I’m confused. If “70 percent of our homeless become street people while already living in the city,” doesn’t that mean that 30 percent come from elsewhere. How does that dispel the myth?
—Tim Gahagan via our website
Re: “Secrets of the ‘Palace,’” a restaurant review by Frank Sabatini Jr., Volume 8, Issue 17 or at bit.ly/2bDwLRC.
I am a local business owner, operating a real estate and mortgage company here in San Diego, though I am a transplant from Chicagoland, where I regularly was able to get authentic Chinese in Chicago’s Chinatown district.
I first dined at New Maxim Chinese Palace about three years ago, after hearing rave reviews from my attorney, and his secretary, who are regular lunch and dinner customers, from our Bankers Hill offices.
I have been a regular ever since my first dining experience, and I routinely set client meetings at New Maxim. The staff is friendly and attentive, and the owner Kelly is adorable, and she takes a genuine interest in her customers. The atmosphere is warm and inviting, and parking is not an issue whatsoever, as there is ample space in the dedicated lot right in front of the business. The cherry on top of the dining experience at New Maxim Chinese Palace is that the food is incredible, and the menu is priced shockingly inexpensive!
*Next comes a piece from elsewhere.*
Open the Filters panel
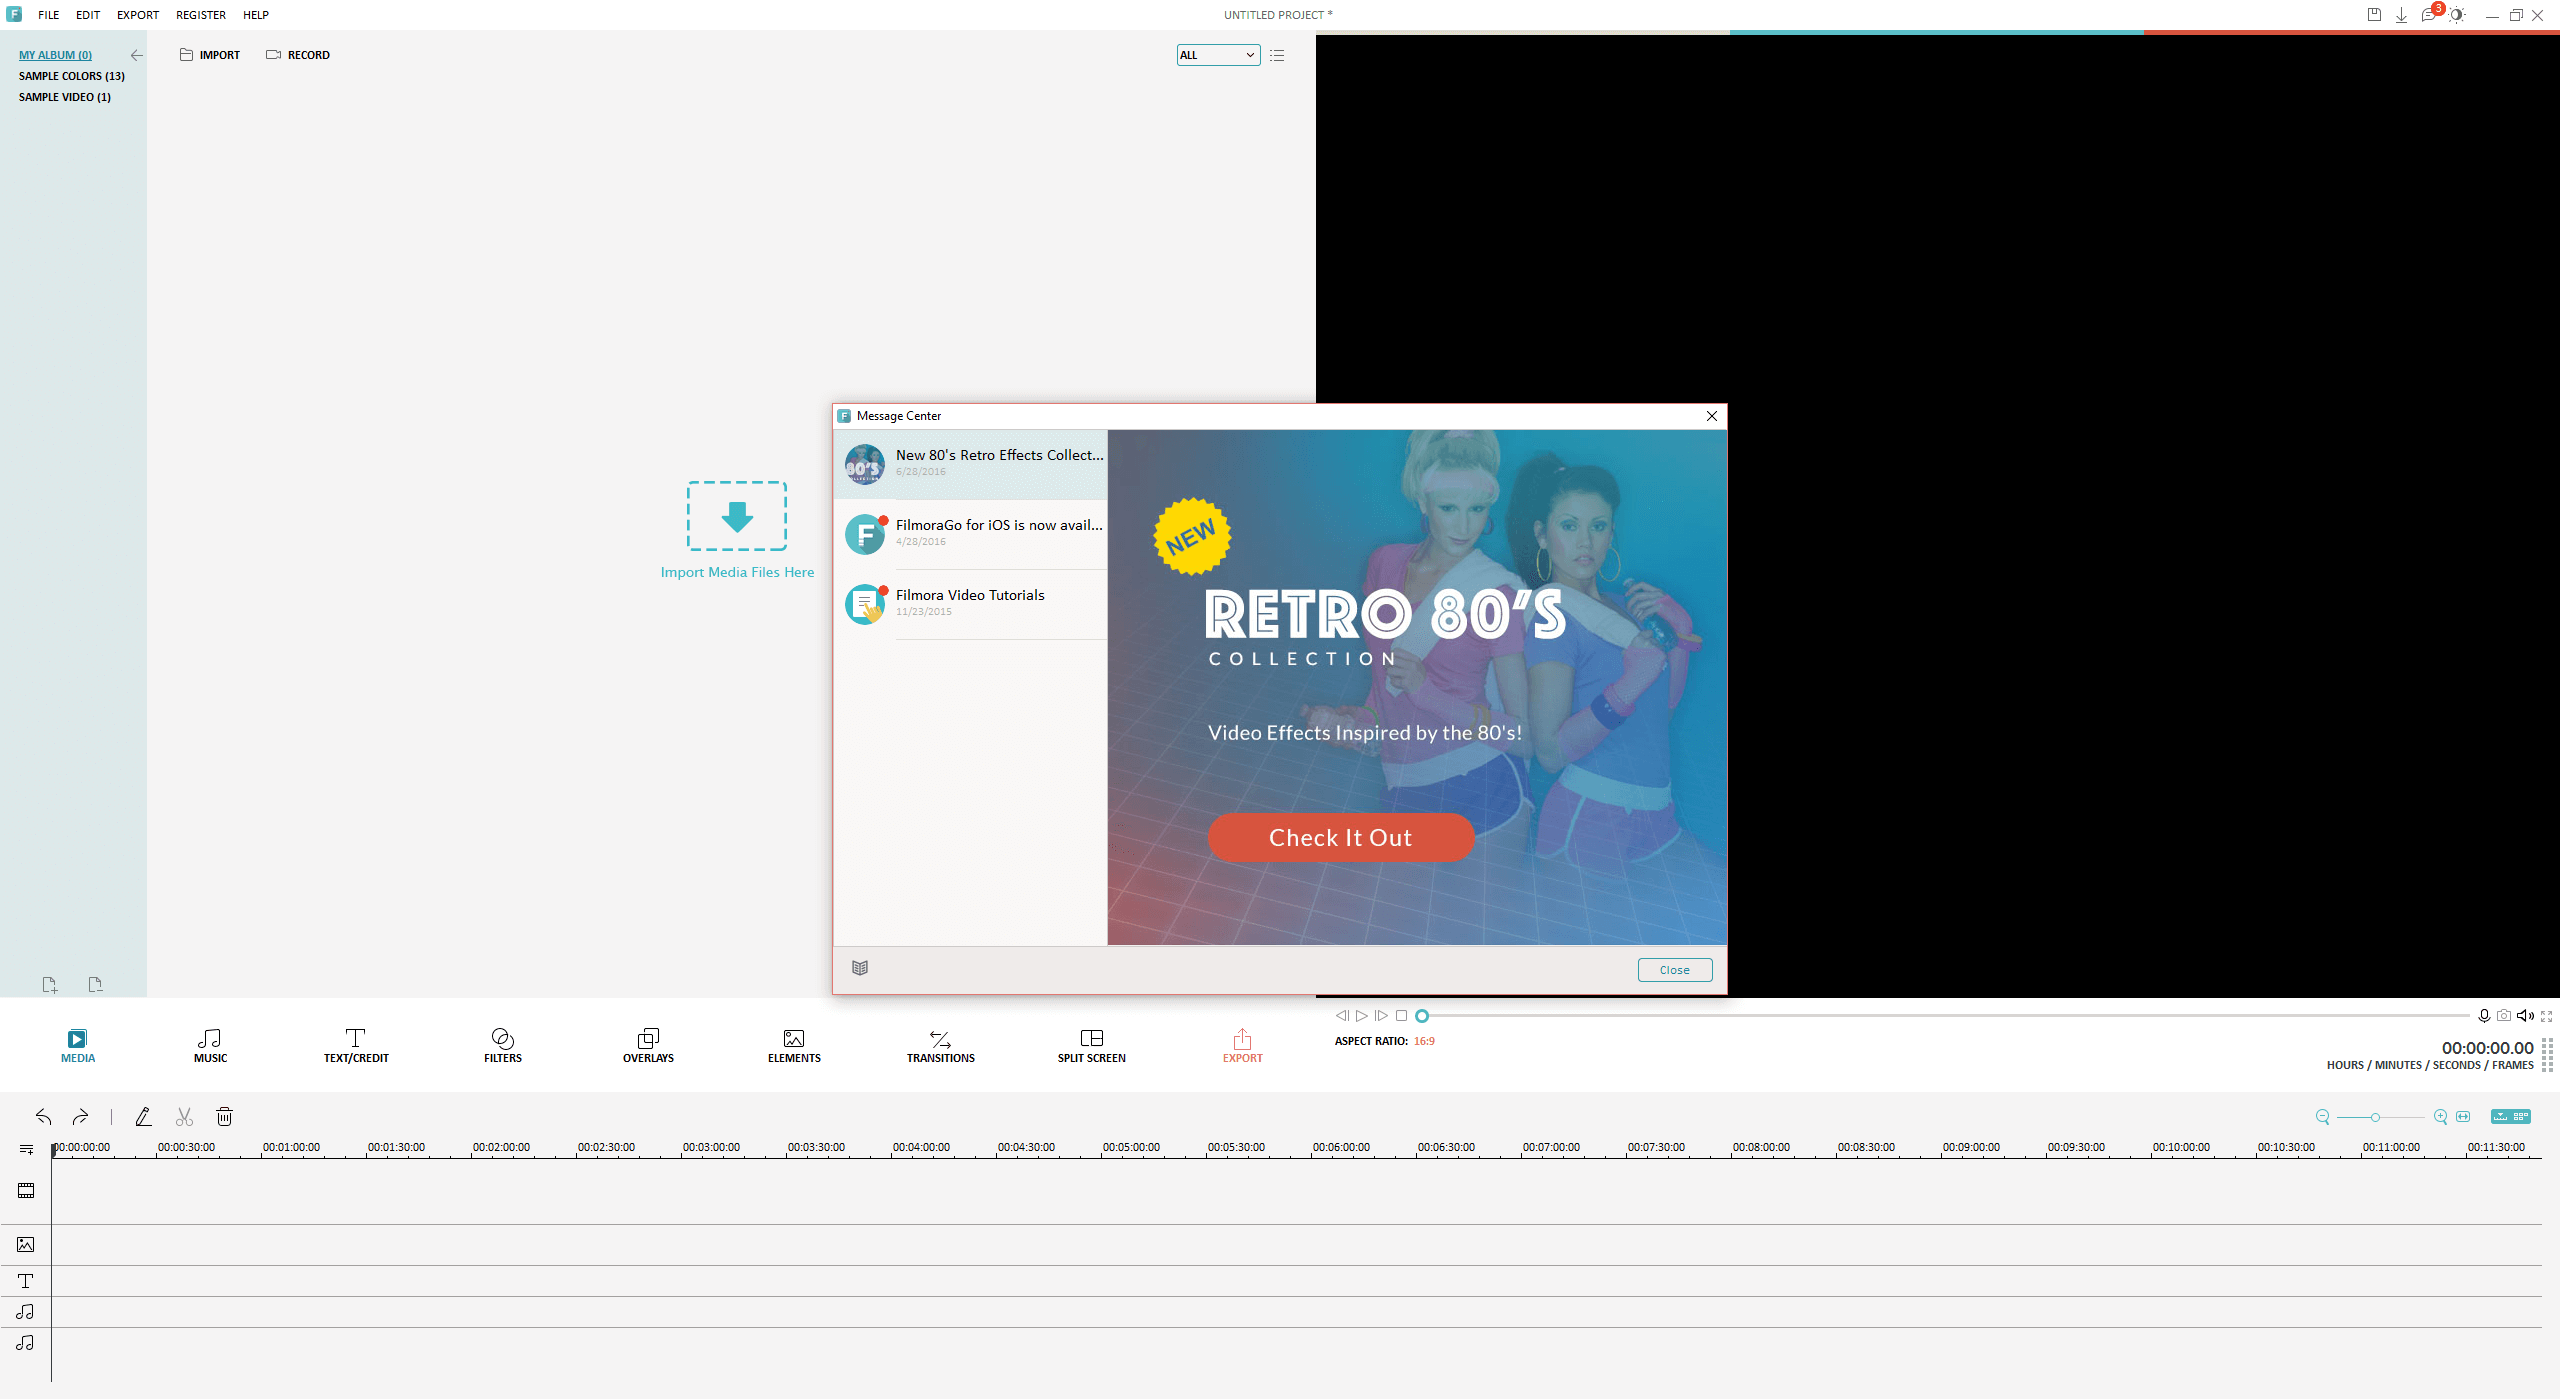 (502, 1045)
I live in North County, and for a similar experience and quality of food, I am accustomed to paying double to triple. I recommend the Mongolian Beef and Walnut Shrimp. They also have an unbelievable stew that is completely unique. Ask about the stew!
There is another unaffiliated New Maxim Chinese restaurant in City Heights, which is located east of Interstate 805, so make sure to go to the right one, west of the 805, on 2810 El Cajon Blvd. in North Park, just a few blocks east of Hillcrest.
Two thumbs up!
—J.B. via our website
Where are the trees?
Re: “Transforming University Avenue in North Park,” Volume 7, Issue 17 or bit.ly/1fBE8GG.
This sounds like a poorly thought-out plan, much like the city is doing in many other areas. The upsides: creating a transit-only lane and providing better pedestrian crossing and raised medians/bulb-outs. But please, PLEASE, plant some damn trees so it’s actually a walkable place. This city lacks nice, tree lined, shaded streets to walk/bike/park cars under. Make the medians look nice and not just paved over like many of the other medians the city is putting in. Really redesign the street from the ground up to provide a separated bike lane. This all can be done, it can be re-designed properly (I know — I have a degree in urban planning, this isn’t difficult).
—Dan Weiss via our website
Re: “Pioneer Park may haunt you – at least with its stories,” published Oct. 19, 2009, or bit.ly/2beHYnE.
I was a student and part-time school bus driver. Grant Elementary was one of my routes. Discovered Calvary in 1998, and was very intrigued. That year I researched much of what you’ve shared, and even wrote an article, unpublished, while at SDSU, in the journalism program. I often felt a chilling energy near that corner of stones.
—Andre via our website
Dislikes firehouse design
Re: “Work to begin soon on Fire Station No. 5,” Volume 8, Issue 17 or at bit.ly/2beIP7Y.
Hate the new building. It’s fugly.
—Gregory May via our website
Re: “The origins of West End in North Park,” Volume 8, Issue 16 or bit.ly/2bDAQ8n.
My maiden name was Wightman. I understand a street is named (Wightman) after my great-grandfather who worked for the city of San Diego: A.J.Wightman.
—Priscilla Smith via our website
(Editor’s note: Yes, Wightman Street runs east-west in the North Park and City Heights neighborhoods.)